What a way to start off the year. Phil "The Power" Taylor wins his 16th World Championship title. With focus and determination he came from behind to take the 7-4 victory over young gun Michael van Gerwin of the Netherlands. Phil was brought to tears after the event as he spoke of his friend, long standing PDC commentator Sid Waddell, whose name now adorns the Championship Trophy.
In an interview pregame, he said "It would be an honor to win the Sid Waddell trophy, and if I do win it, I'd like to present the trophy to Sid wife in his honor.."
How do you follow quality sportsmanship like that? It seems in this day and age we are more concerned over popularity, greed, and trivialism than buckling down and putting in the hard work.
So in that manor I want to turn the clocks back a bit to the mid 1930 and for a minute take you into a local pub in Yorkshire England. Miners and Steelworkers line the bar still covered in their labours. Pints flow to quench their thirsts and talk is heavy about the football clubs. A few of the regulars settle in for a game of darts.

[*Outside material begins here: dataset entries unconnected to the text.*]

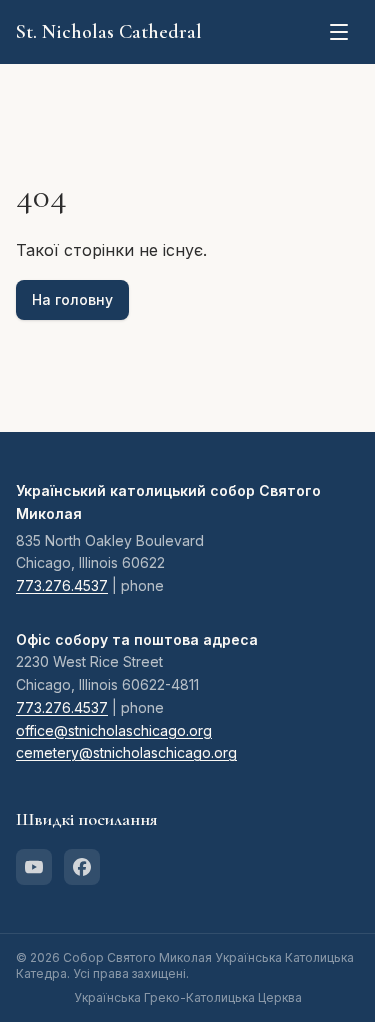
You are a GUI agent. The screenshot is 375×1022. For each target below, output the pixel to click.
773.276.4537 (62, 585)
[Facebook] (82, 867)
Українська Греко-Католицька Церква (188, 997)
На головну (72, 299)
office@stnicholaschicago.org (114, 730)
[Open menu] (339, 32)
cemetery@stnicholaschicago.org (126, 752)
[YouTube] (34, 867)
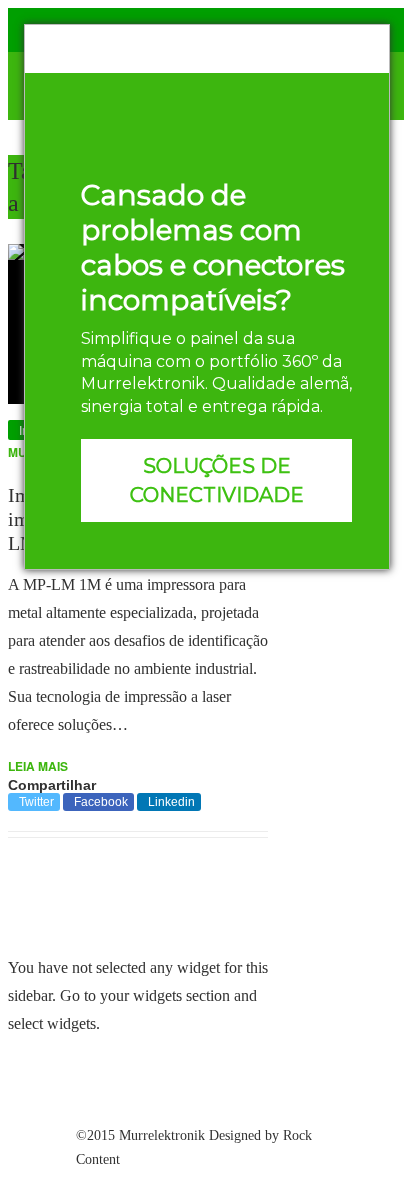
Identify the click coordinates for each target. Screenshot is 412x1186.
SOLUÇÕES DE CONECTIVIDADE (217, 480)
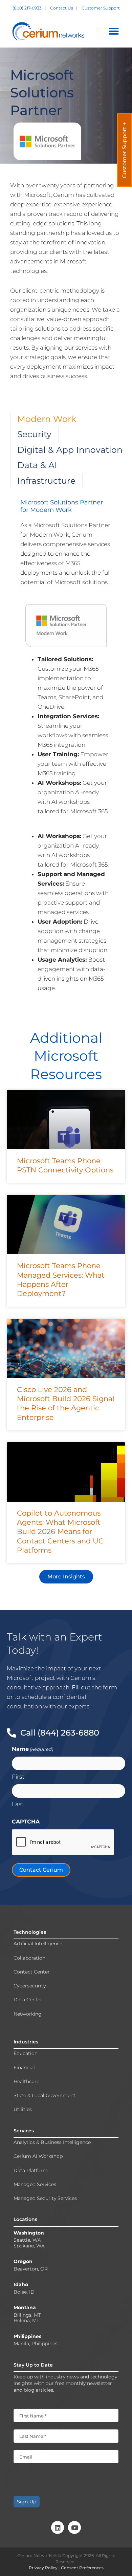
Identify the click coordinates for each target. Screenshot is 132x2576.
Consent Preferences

Now darts here in Yorkshire differ a bit from their countrymen in London. Unlike the London board, a Yorkshire has no treble ring and a smaller 'center only' bullseye. The outer double ring is standard size. Their game of choice is '301' open in/double out.
So pulling you from this past scene, I introduce this sessions practice lesson. (Now I don't expect you to go out and buy a vintage Yorkshire board)
Playing the Yorkshire way to enhance your outs. Begin with 301 points and focus your scoring on the doubles ring. If your darts fall anywhere in a numbers play area it will count as 1 mark equal to the point area. Doubles will remain the same including the center bull. To make this a little harder, the single bull area is no score.
As Bristow said "Trips for show, Doubles for Dough" Gather your friends and enjoys a classic favorite and in the long run your doubles will improve greatly.
Cheers and don't forget to check out the upcoming BDO Championships from Lakeside.